La lectura del Domingo de Ramos, como preludio a la pasión de Cristo, representa una interesante reflexión, por el contraste de lo ocurrido días después: El Salvador, reverenciado por la multitud, luego fue vituperado por esa misma gente, cuando Pilatos les pidió elegir entre Él y Barrabás.

El desenlace es conocido: La crucifixión de Jesucristo, aclamada por los seguidores que le habían profesado admiración antes. La negación de Pedro y su arrepentimiento es sólo un reflejo de la verdadera naturaleza humana.

Siglos después y guardando las distancias, la historia se repite cíclicamente. Tiranos como Hitler, idolatrado con fervor por muchedumbres cuya fidelidad sirvió para su permanencia en el poder, luego fue repudiado por esos que lo defendían ciegamente.
En nuestra América mestiza recordemos a Pinochet, Somoza o Duvalier, que fueron adorados hasta el paroxismo y rechazados luego, con la misma pasión.

Basta rememorar la nefasta era de Trujillo, anclada por treinta años, no sólo por el temor infundido, sino por la admiración desmedida de muchos dominicanos al tirano. Aunque se valió de los métodos más sanguinarios para sofocar cualquier disidencia, también un sector importante de la época con su actitud de genuflexión permitió que continuara sembrando terror por tanto tiempo. Esos mismos salieron a destruir bustos después y a renegar de esa devoción.

La política lo demuestra de manera descarnada. Ese otrora candidato triunfal con porcentajes extraordinarios de simpatía entre la población, años después es convertido en poco menos que un paria por los mismos que le dieron su apoyo irrestricto y le profesaron absoluta fidelidad. Para muestras varios botones en el ramillete de éxitos e infortunios. Luego, los que lo siguieron terminan haciéndolo con otros, a quienes también abandonarán.

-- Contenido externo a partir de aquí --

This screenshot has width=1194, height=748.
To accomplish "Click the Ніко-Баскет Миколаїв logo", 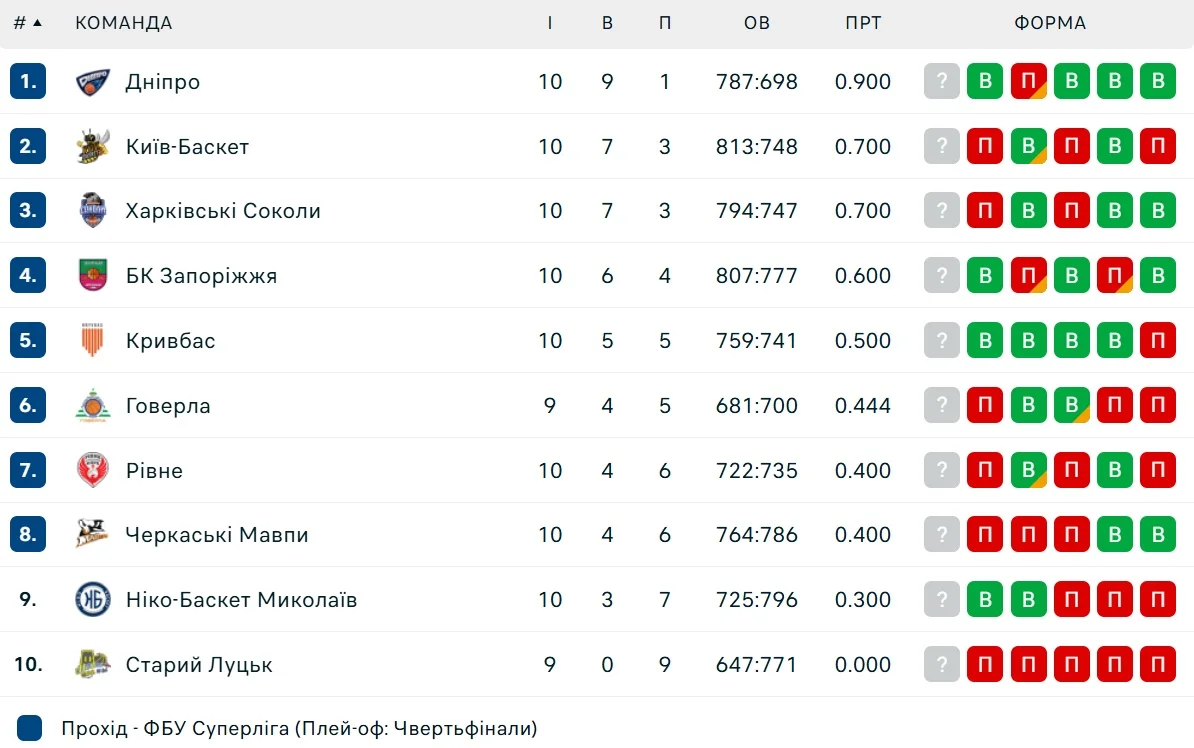I will point(93,600).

La veleidad de los afectos de la colectividad se muda con pasmosa facilidad, en la misma medida que las cuotas de liderazgo. Lo vemos hasta en los puestos gerenciales, desde la gran corporación, hasta el cargo gremial más insignificante; la multitud seguirá al vigente, según sea su conveniencia, como condición humana habitual, olvidando con rapidez al anterior.
Ese mimetismo es un comportamiento repetitivo que, si bien crea cohesión hacia un objetivo común, también cambios repentinos en las preferencias originales de un conglomerado. Es ese hilo invisible que ocasiona furor en los promotores de un linchamiento y repulsión entre ellos mismos. Es ese efecto multiplicador que provoca la falsa creencia de que, si todos lo hacen, es correcto, despojándonos de identidad, principios y coherencia para tomar decisiones, conforme nuestra conciencia y convicciones.

Esa tendencia de manada sin ideas propias nos convierte en una masa inerte que no puede distinguir dónde termina la decisión individual y comienza la de otros. Sin embargo, sin un Duarte con pensamiento diferente, hoy no tendríamos patria, él también fue víctima del abandono de los mismos que lo catapultaron. Lo cierto es que, mientras la culpa sea de todos, no lo será de nadie.